Lascio sul fuoco per due ore e mezza poi spengo e lascio intiepidire nell'olio.
Quindi scolo i polpi e li taglio a pezzetti.
Affetto la cipolla e la metto a bagno nell'aceto per mezz'ora.
Nel frattempo ho lessato le patate pelate e tagliate a tocchetti in abbondante acqua salata e acidulata con 2 cucchiai di aceto, le scolo quando sono croccanti e le faccio raffreddare.
Trito le foglie del prezzemolo e le metto in una boule con le olive, il polpo, un po' di succo di lime o limone, un buon giro d'olio, un pizzico di sale, pepe nero macinato fresco, le cipolle scolate e strizzate e le patate.
Mescolo tutto, copro e lascio insaporire al fresco per almeno due ore.
Tolgo la portata dal frigorifero mezz'ora prima di servirla, la mescolo nuovamente e la porto in tavola.

venerdì 8 agosto 2014

Risoni al verde

Se sono sola, il che è un'abitudine dal lunedì al venerdì, cucino per me stessa solo a mezzogiorno.
In genere punto su piatti unici e semplici, costruiti con quel che ho, di avanzato, in frigorifero. La base sono spesso legumi, cereali e carboidrati.
Ritrovandomi una porzione di spinaci cotti e un pezzetto di Bleu d'Auvergne, formaggio erborinato francese simile al gorgonzola, ho risottato il solito orzo-pasta (o risoni) e ho alla fine mantecato con i due avanzi.
Ho tritato finemente gli spinaci e pure lo spicchio di formaggio. Lasciando volutamente cremosa e non troppo asciutta la pasta.
Questo formato, risottato, rende moltissimo. 40 g corrispondono a una ricca porzione.
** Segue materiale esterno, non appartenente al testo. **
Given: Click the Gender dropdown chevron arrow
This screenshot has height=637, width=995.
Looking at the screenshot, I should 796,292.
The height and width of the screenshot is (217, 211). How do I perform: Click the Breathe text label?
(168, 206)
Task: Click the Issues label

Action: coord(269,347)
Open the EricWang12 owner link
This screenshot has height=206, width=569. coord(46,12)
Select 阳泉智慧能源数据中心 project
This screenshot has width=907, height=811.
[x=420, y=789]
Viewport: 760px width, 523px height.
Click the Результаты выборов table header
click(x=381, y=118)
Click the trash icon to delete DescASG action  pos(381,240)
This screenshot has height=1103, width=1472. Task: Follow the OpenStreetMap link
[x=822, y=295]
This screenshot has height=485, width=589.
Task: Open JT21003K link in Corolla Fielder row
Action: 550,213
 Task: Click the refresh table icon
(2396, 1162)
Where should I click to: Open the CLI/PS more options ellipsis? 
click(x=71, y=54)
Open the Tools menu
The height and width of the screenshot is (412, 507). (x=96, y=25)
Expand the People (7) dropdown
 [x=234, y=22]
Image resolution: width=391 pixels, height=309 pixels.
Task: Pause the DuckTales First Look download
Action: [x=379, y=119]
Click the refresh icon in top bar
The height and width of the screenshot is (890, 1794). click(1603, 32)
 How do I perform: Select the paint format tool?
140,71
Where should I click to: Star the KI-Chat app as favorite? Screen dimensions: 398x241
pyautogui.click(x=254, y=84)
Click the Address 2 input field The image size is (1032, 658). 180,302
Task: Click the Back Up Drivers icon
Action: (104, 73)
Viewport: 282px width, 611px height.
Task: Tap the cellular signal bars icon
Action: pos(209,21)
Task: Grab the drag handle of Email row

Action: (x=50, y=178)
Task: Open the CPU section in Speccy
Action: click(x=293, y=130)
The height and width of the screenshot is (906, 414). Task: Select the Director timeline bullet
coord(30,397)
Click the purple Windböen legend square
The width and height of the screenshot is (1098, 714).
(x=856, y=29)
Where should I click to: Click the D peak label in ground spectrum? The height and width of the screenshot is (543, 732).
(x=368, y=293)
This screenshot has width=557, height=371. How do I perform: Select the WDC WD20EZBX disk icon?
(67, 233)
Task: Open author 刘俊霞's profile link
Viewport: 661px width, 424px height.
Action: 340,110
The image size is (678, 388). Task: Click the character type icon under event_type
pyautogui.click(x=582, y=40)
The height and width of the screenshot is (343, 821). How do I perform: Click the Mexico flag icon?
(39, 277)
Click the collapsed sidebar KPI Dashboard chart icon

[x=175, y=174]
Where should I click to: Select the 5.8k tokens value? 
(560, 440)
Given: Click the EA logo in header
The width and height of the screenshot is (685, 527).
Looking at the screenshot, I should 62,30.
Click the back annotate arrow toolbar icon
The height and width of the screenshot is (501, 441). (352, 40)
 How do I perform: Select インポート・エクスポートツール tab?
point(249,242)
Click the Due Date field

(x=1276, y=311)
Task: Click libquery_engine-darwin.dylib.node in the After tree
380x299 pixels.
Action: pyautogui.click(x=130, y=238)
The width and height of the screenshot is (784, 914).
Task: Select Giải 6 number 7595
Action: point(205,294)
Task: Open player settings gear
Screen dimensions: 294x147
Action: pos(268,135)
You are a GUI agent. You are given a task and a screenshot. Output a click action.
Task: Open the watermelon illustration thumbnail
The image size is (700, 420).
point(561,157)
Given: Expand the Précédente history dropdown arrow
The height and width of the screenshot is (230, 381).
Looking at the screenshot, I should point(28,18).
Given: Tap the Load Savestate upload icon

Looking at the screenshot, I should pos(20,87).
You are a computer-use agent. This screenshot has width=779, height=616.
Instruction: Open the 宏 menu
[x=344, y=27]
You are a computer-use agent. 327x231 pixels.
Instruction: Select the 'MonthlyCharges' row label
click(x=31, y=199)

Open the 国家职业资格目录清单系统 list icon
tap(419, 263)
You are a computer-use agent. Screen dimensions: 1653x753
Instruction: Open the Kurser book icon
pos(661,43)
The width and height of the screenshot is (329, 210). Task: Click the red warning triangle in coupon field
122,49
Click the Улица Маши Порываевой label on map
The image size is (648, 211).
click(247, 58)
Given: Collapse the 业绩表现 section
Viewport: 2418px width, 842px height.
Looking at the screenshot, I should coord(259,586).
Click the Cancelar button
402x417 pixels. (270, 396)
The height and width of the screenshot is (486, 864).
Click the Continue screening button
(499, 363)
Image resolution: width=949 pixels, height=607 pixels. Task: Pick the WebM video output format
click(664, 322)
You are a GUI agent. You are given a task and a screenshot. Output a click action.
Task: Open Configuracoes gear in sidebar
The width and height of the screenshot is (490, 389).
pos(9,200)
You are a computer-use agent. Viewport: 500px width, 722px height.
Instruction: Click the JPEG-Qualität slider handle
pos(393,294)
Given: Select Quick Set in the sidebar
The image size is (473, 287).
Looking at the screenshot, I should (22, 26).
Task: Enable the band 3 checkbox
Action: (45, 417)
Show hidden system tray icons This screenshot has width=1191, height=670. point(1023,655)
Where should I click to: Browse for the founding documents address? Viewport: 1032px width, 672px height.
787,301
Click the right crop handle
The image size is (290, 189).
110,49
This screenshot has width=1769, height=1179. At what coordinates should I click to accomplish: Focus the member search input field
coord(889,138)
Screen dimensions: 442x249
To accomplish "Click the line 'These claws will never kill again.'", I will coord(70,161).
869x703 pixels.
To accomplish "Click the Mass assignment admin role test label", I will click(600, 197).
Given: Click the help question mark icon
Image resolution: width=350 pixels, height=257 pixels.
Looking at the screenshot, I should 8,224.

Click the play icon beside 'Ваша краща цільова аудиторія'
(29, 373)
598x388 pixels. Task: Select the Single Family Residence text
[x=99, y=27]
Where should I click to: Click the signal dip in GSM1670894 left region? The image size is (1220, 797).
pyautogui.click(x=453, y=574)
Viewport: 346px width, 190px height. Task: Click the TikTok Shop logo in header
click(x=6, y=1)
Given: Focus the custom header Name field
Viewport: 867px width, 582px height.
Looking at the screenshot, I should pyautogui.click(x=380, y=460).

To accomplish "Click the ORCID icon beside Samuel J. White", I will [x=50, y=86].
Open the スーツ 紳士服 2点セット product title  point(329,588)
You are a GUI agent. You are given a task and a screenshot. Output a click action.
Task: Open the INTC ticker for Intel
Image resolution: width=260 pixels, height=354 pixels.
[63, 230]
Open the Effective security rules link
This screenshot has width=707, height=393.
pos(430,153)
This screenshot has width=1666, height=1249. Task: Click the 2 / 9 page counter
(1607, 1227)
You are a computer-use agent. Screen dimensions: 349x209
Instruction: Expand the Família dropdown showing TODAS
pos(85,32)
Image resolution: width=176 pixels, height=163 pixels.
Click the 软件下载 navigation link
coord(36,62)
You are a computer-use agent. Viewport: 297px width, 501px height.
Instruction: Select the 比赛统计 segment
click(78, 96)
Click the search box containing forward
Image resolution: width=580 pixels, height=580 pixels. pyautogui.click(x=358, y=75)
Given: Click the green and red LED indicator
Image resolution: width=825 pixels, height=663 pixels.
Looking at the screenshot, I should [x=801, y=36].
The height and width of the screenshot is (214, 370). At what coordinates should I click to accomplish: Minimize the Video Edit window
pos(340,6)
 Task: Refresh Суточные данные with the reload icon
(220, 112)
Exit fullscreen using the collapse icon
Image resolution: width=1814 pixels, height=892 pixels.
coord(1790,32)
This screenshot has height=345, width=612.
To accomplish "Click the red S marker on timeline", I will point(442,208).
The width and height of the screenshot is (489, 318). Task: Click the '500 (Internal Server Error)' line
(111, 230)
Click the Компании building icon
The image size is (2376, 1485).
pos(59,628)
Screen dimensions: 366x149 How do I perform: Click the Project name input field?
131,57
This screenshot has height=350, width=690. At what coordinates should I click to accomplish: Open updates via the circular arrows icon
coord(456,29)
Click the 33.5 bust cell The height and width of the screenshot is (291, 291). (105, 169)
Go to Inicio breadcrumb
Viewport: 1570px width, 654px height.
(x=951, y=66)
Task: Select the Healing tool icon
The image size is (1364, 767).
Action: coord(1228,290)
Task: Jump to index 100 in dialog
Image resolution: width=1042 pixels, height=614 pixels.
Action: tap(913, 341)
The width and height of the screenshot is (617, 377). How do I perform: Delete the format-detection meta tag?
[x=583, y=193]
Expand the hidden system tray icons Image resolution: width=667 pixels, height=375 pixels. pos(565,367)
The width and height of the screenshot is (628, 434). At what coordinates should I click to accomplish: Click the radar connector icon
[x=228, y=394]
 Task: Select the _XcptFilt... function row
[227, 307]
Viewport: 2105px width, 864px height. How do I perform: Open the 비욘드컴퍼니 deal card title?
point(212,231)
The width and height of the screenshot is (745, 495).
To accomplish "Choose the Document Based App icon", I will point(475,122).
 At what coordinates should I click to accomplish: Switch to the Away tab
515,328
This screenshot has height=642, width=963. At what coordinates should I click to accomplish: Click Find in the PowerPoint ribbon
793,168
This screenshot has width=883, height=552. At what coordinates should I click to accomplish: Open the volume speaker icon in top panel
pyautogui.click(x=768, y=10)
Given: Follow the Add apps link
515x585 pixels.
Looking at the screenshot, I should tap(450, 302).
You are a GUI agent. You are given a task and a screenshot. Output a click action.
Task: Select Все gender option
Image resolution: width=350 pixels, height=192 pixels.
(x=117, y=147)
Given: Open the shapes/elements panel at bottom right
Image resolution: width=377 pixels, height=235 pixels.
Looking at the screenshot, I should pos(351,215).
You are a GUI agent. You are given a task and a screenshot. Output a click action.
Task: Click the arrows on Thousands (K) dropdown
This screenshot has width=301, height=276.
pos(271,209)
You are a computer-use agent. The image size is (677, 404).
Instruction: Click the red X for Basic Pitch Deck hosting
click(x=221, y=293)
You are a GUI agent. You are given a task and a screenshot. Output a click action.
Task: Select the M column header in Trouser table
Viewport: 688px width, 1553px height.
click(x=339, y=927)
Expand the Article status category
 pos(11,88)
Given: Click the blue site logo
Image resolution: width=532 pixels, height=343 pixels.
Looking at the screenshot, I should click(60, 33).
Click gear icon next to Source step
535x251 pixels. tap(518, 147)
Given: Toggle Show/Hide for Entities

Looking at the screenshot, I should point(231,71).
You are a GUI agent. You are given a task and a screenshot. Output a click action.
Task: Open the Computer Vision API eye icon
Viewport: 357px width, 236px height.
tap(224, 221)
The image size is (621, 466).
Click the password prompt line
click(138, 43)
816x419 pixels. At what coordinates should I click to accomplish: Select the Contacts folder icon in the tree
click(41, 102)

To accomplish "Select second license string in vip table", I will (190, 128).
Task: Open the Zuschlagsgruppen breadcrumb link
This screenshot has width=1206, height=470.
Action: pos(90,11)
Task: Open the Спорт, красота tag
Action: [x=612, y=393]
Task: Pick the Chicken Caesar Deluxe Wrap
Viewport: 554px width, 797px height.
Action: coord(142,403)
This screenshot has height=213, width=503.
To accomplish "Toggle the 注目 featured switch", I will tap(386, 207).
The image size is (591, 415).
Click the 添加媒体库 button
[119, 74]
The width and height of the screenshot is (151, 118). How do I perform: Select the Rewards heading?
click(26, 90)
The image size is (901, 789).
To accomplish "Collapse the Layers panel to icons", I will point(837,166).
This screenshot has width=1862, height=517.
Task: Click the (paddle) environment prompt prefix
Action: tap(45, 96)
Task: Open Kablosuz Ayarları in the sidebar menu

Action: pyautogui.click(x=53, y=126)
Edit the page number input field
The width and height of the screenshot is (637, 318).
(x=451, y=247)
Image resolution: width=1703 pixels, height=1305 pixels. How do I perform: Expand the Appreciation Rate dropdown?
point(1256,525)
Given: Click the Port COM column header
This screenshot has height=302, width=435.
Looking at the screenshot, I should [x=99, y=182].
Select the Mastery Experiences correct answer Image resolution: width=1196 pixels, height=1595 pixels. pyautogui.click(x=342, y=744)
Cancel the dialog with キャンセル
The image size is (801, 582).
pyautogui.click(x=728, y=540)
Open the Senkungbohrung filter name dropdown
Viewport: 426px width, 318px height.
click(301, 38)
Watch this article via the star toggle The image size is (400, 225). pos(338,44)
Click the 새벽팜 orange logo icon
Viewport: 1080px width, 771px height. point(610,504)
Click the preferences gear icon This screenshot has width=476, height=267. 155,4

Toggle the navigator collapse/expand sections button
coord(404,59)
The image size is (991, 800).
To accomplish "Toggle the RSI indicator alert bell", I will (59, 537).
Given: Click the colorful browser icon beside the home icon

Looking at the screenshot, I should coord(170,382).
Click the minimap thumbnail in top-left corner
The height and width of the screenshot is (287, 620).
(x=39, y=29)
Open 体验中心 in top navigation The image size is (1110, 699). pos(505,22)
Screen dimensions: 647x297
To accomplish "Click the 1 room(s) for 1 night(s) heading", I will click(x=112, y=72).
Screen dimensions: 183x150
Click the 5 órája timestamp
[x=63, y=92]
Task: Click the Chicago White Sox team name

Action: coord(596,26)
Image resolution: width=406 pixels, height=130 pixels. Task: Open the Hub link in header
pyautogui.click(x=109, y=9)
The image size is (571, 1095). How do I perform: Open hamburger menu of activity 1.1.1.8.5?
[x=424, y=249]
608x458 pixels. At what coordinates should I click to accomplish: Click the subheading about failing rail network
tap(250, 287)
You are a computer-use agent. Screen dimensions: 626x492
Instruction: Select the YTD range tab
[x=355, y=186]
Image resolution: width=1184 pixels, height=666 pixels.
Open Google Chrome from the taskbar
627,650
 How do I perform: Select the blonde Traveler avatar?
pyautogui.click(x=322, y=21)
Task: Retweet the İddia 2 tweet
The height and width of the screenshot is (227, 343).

Quindi anche sul piano calorico è un buon vantaggio.
Dosi per 4

-ricetta-
120 g risoni
200 g spinaci lessati e strizzati
100 g zola o altro formaggio erborinato
1 scalogno
olio evo
sale

Trito finemente lo scalogno, lo metto a soffriggere lentamente in un velo d'olio, quindi aggiungo i risoni.
Una volta tostati nel condimento inizio a bagnare con mestolini di acqua bollente.
Porto a cottura e salo, aggiungendo 3' prima del termine gli spinaci tritati.
Spengo, completo con la nota salina ed erborinata dello zola, mescolo bene e lascio riposare 5'.

Ho inserito questa ricetta nel motore di ricerca www.gustissimo.it  alla voce 'Primi piatti con spinaci'.